#### Exercise data
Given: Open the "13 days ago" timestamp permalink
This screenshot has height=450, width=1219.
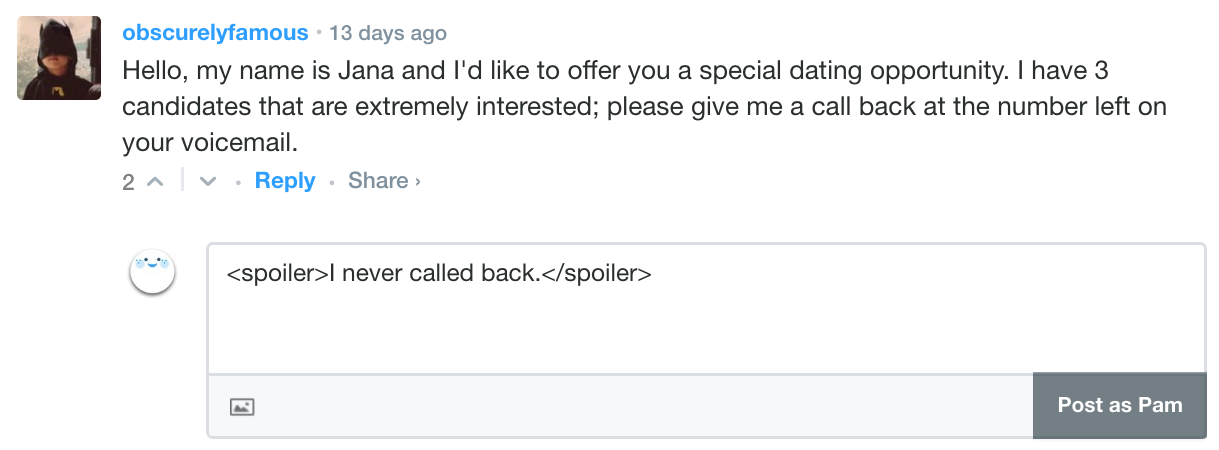Looking at the screenshot, I should point(388,33).
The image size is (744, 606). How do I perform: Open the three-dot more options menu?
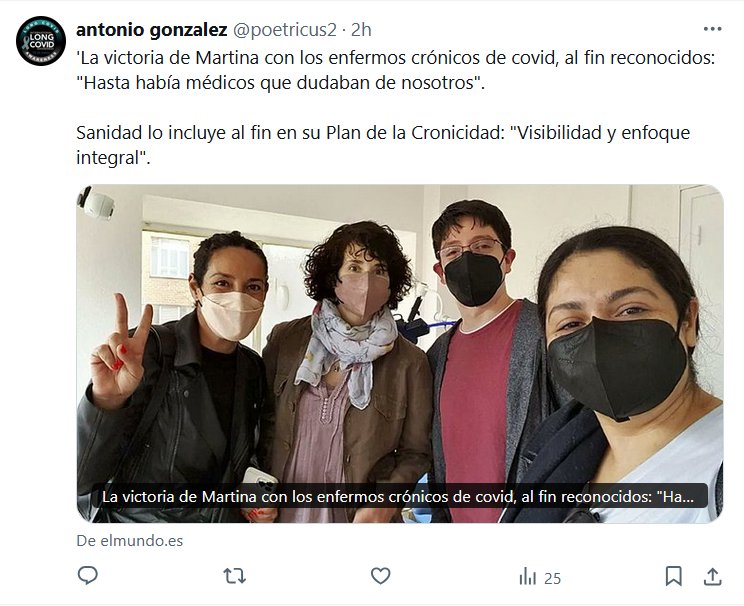click(x=713, y=29)
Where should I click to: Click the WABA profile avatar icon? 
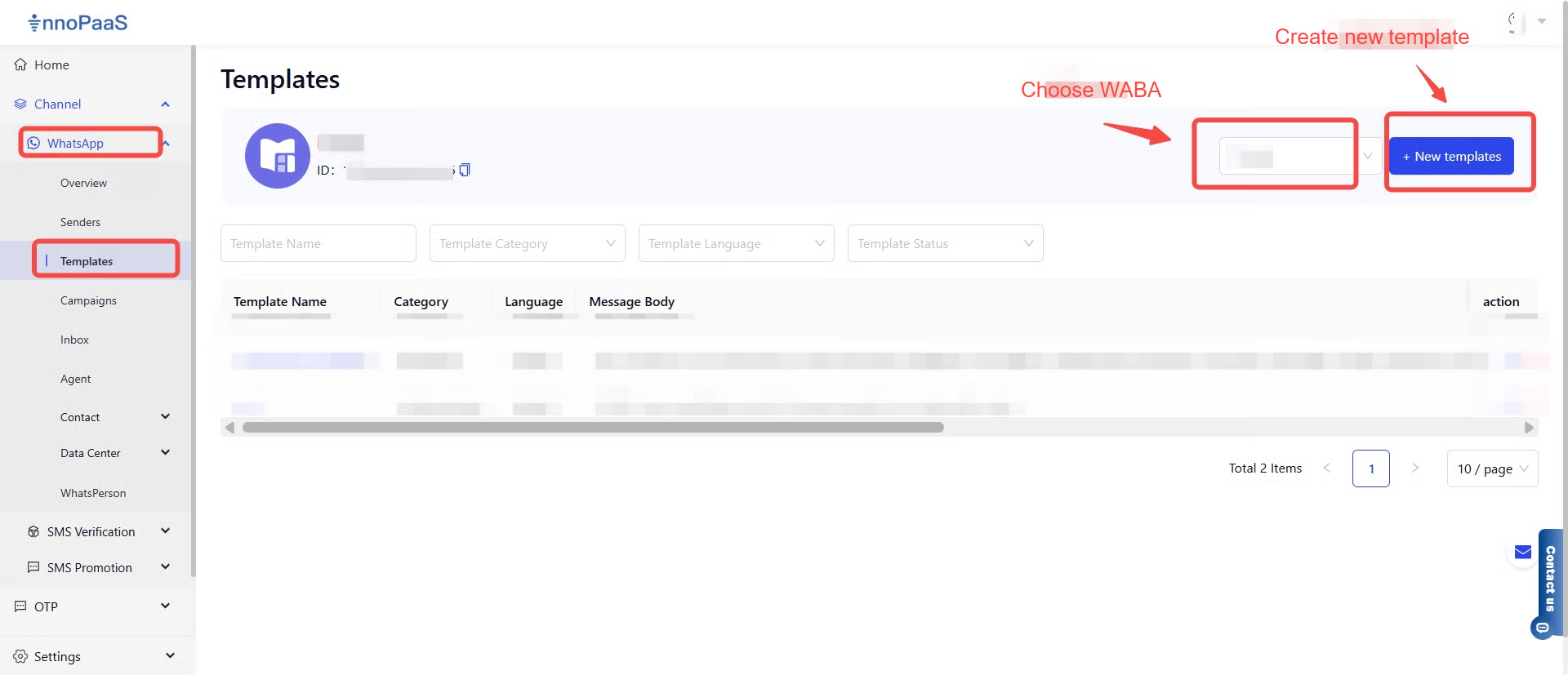[278, 156]
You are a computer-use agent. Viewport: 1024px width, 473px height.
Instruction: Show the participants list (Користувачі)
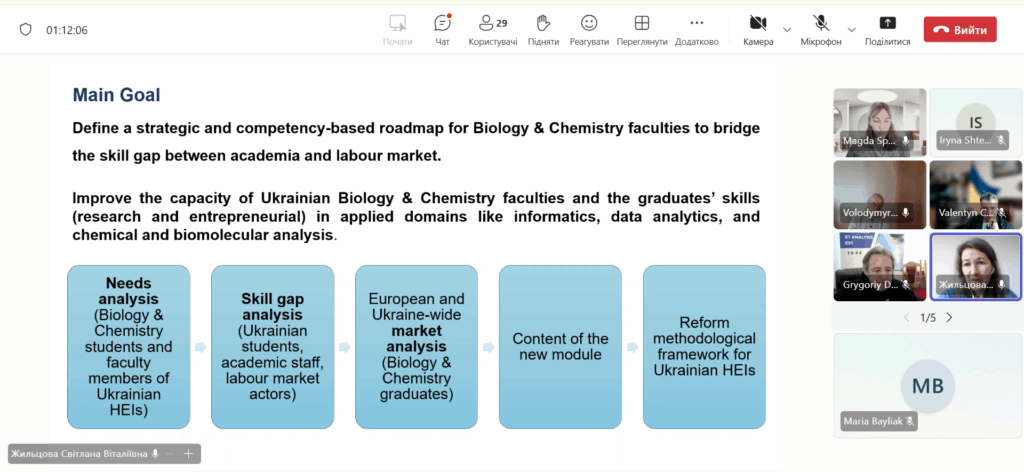click(492, 29)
########
**Activity**: Nothing but the lines from the one with "Instruction: Show the" through the end of the entries above, both included, should be set down, exactly and without pictures.

**Response box**:
Instruction: Show the participants list (Користувачі)
click(492, 29)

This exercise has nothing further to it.